> [DOCUMENT PASSAGE]:
[Begin]
Open fierce-bad-squirrel opened 12 years ago

fierce-bad-squirrel commented 12 years ago

Do we want the site to be international? What are the implications?

Reddit Thread

OLawD commented 12 years ago

well we have international participants already. when we talk about legislation, we could be talking about something like what /r/fia would want which would be an internet constitution. that's supreme legislation. i don't think we should shut any doors and i know i've heard many aussies, brits, new zealanders, etc...all voice concern about legislation. we should try and be as inclusive as possible, as opposed to exclusive. as to the how, that's definitely something we need to work out.

fierce-bad-squirrel mailto:reply@reply.github.com Monday, April 30, 2012 1:27 PM Do we want the site to be international? What are the implications?


Reply to this email directly or view it on GitHub: https://github.com/hamstar/legislat0r/issues/50

fierce-bad-squirrel commented 12 years ago

I've made a thread about this on reddit. This has huge implications for how the site is developed and maintained. There's a lot of functionality that would need to be added for this to happen.

jonlaing commented 12 years ago

Can you link the thread?

As far as getting the interface to play nice, internationalization is not too hard to build into the interface, granted we had skilled translators. As far as the bills themselves being multi-lingual, I would think that would be on the users to make bills that would grow simultaneously in different languages. There would be no effective way to build in an accurate enough translator to really do anything more sophisticated that, as far as I can see it at the moment.

fierce-bad-squirrel commented 12 years ago

Geographic scope

As far as getting the interface to play nice, internationalization is not too hard to build into the interface, granted we had skilled translators. As far as the bills themselves being multi-lingual, I would think that would be on the users to make bills that would grow simultaneously in different languages. There would be no effective way to build in an accurate enough translator to really do anything more sophisticated that, as far as I can see it at the moment.

I agree. We'll need some crack (volunteer?) translators.

hamstar commented 12 years ago

There would be no effective way to build in an accurate enough translator to really do anything more sophisticated that, as far as I can see it at the moment.

Yes but we could help translators. We could have a translation wizard. Have a view where both bills are on screen but only the translated one can be edited. The system does the translation and leaves it to the translator to tidy up, remove redundancies and add things specific to their country. They can see the original language of the bill as well for nonsensical translations.

hamstar commented 12 years ago

Do we want the site to be international? What are the implications?
[End]
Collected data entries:
[Begin]
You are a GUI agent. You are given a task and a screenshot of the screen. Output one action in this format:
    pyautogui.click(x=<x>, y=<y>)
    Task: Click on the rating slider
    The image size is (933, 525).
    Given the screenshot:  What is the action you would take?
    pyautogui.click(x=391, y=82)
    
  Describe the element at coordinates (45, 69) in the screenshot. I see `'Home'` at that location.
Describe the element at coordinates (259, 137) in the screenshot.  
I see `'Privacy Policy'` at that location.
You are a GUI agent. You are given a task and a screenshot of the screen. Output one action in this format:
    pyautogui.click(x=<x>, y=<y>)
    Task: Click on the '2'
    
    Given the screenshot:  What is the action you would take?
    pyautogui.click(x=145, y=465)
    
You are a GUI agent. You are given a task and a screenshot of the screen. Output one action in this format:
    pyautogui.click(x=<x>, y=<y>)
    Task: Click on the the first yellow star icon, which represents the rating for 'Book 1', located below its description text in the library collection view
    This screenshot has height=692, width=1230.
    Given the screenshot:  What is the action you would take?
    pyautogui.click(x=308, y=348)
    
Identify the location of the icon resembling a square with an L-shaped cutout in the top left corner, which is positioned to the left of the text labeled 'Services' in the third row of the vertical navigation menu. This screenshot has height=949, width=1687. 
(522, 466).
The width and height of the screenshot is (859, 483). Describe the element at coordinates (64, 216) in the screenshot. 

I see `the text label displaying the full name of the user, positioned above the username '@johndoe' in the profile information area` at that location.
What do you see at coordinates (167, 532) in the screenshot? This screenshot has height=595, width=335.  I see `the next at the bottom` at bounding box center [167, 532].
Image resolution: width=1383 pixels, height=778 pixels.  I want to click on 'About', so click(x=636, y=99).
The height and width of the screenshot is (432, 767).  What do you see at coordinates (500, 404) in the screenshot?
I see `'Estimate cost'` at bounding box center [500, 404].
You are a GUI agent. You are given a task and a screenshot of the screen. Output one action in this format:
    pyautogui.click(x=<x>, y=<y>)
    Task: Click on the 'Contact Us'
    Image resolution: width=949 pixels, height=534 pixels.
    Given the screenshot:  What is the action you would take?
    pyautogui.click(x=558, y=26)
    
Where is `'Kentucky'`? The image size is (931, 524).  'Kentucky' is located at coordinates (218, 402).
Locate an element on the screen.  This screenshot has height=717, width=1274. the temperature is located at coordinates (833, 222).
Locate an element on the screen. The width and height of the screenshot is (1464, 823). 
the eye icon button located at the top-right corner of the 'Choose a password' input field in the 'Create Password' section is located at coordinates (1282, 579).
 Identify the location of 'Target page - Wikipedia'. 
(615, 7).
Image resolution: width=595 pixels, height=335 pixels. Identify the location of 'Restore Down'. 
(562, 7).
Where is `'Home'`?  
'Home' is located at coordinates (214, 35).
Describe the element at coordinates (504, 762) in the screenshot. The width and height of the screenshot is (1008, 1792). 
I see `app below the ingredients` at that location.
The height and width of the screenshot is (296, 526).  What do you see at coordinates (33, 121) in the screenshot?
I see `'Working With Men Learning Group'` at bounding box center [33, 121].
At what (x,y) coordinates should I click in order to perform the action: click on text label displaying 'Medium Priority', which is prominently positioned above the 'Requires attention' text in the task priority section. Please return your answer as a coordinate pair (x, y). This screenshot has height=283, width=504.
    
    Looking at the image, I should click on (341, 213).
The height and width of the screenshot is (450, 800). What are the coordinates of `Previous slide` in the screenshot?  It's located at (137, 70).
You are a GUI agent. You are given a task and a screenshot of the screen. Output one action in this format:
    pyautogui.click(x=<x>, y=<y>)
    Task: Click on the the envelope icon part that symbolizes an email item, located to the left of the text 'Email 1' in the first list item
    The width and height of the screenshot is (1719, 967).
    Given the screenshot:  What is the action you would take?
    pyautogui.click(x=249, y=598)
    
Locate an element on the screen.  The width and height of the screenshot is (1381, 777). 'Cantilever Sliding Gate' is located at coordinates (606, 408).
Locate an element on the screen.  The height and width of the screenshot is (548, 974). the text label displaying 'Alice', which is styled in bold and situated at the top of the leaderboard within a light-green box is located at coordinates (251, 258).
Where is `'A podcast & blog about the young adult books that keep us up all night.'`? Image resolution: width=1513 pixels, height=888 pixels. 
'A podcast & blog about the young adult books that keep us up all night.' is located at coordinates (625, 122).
[End]
> [REQUIREMENTS]:
(a) Answer these questions from the issue thread:
(i) What day, date and time appear in the emailed reply header?
(ii) Which people does OLawD say have voiced concern about legislation?
(iii) In hamstar's proposed translation view, which bill can be edited?
(b) Rewrite the part of the issue thread that opens with the words containing "Reply to this" and closes with "this to happen.", changing "functionality" to "features".
(c) Based on the issue thread, does each statement agree with it? Answer yes or no, and quote the deciding words.
(i) jonlaing thinks building internationalization into the interface would be very hard.
(ii) fierce-bad-squirrel started a thread on reddit about the question.
(iii) In hamstar's translation wizard, the translator could not see the bill's original language.
Rely only on the issue thread to respond.

> [OUTPUTS]:
(a)
(i) Monday, April 30, 2012 1:27 PM
(ii) Aussies, Brits, New Zealanders, etc.
(iii) Only the translated one.

(b)
Reply to this email directly or view it on GitHub: https://github.com/hamstar/legislat0r/issues/50

fierce-bad-squirrel commented 12 years ago

I've made a thread about this on reddit. This has huge implications for how the site is developed and maintained. There's a lot of features that would need to be added for this to happen.

(c)
(i) No: "internationalization is not too hard to build into the interface"
(ii) Yes: "I've made a thread about this on reddit."
(iii) No: "They can see the original language of the bill as well"